• GIVEN DATA:
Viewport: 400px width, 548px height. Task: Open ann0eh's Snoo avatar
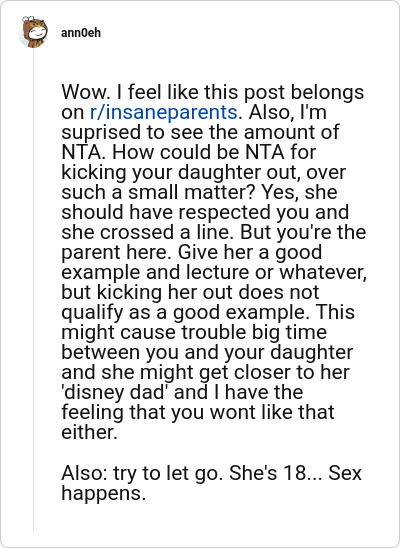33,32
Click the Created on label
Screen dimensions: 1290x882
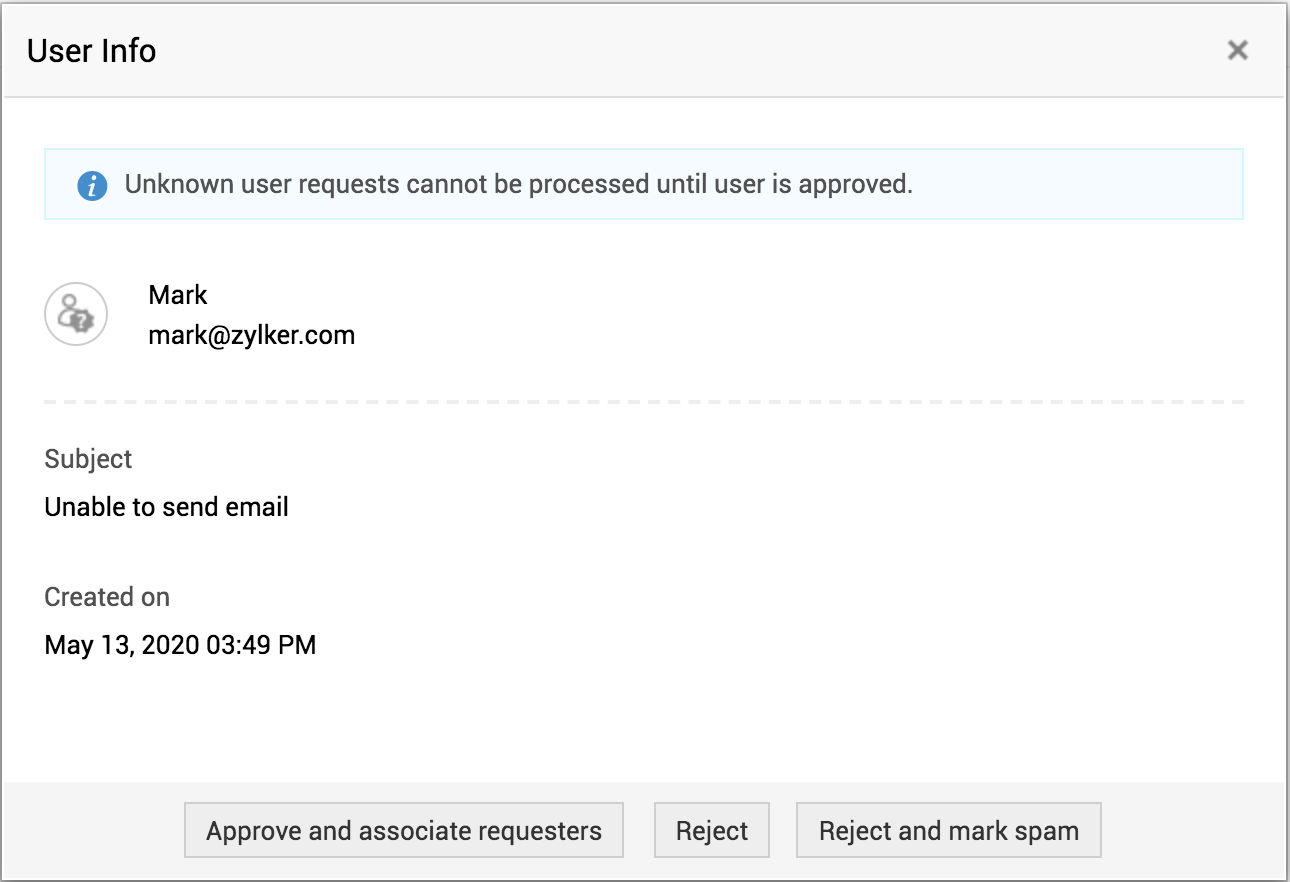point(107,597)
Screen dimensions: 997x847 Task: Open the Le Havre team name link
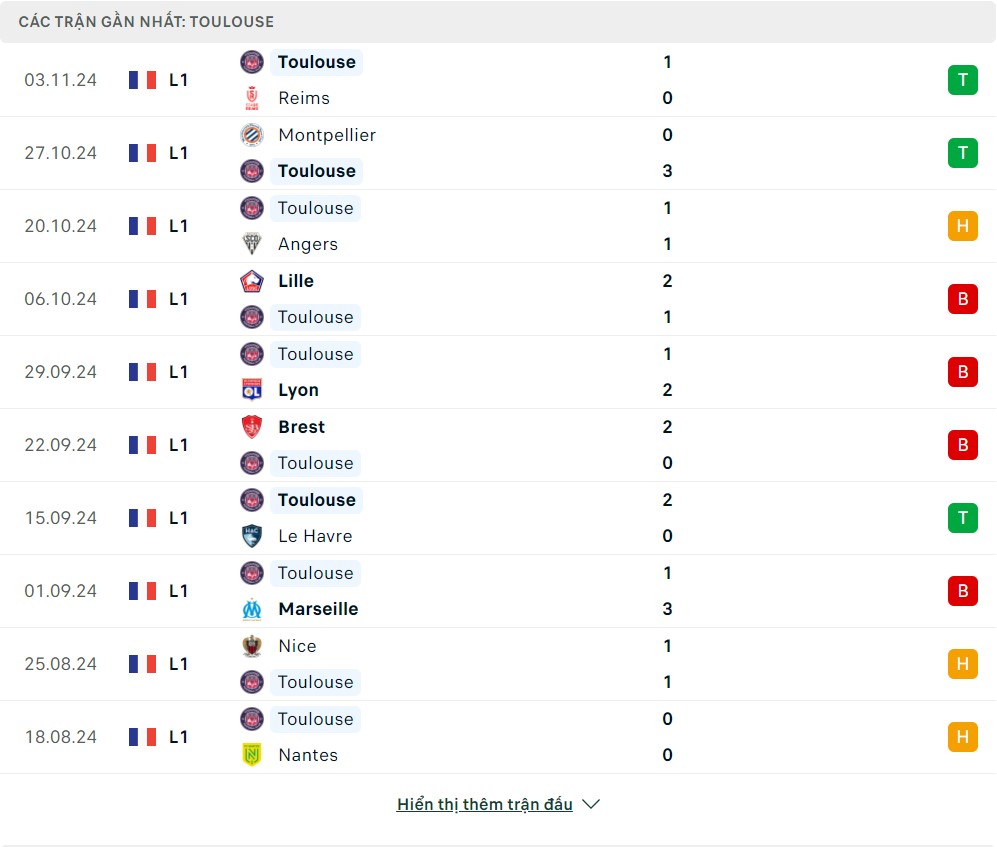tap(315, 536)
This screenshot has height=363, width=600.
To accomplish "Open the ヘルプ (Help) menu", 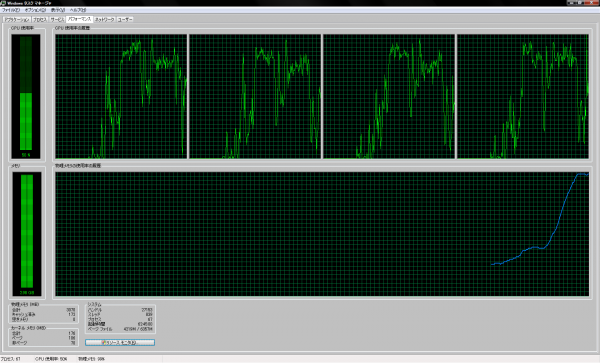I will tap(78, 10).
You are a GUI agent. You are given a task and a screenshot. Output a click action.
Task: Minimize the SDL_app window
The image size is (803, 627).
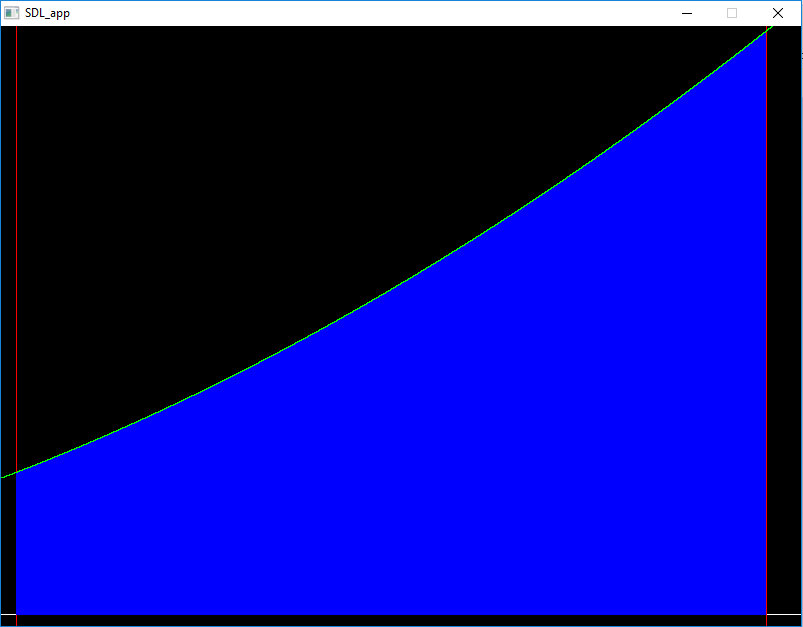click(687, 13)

...

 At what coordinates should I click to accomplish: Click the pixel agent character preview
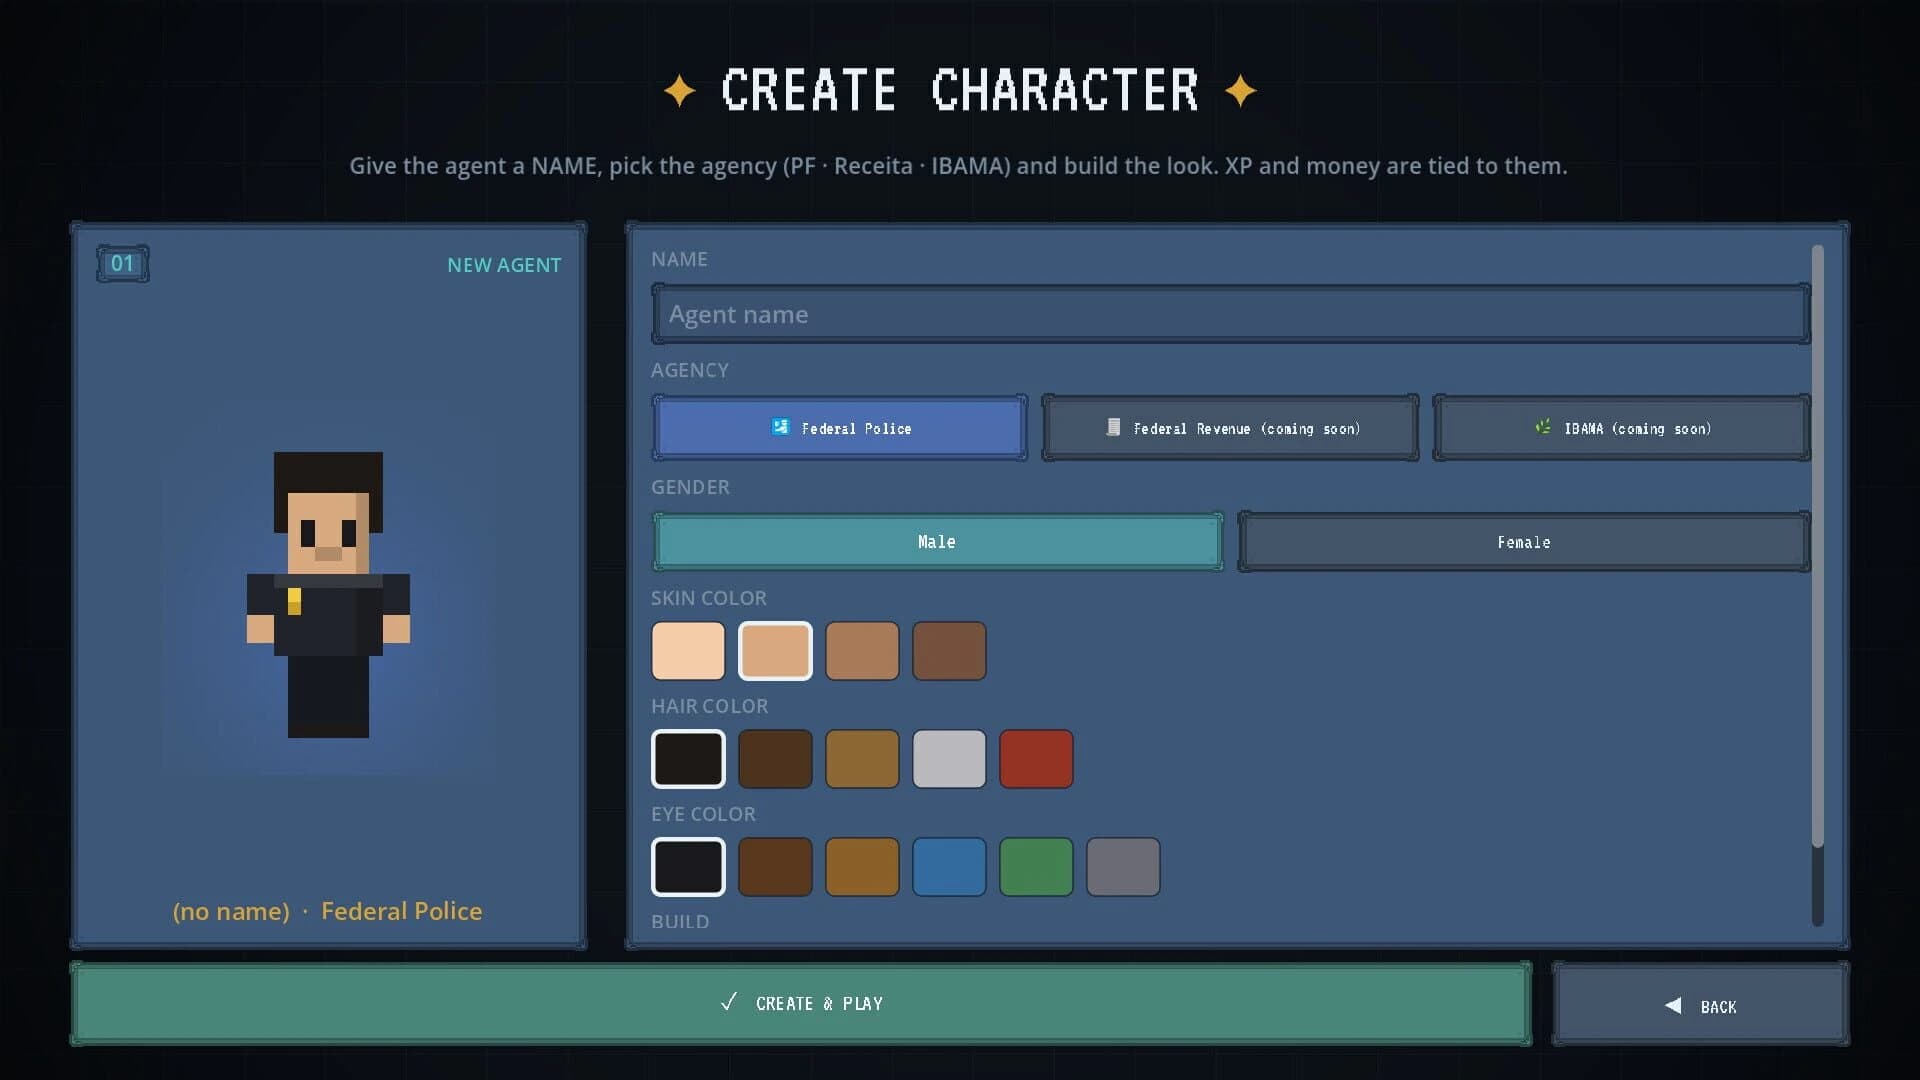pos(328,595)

• EXERCISE:
Report how many lines above hold the string "screenshot", giving nothing but the number.

• EXERCISE SOLUTION:
2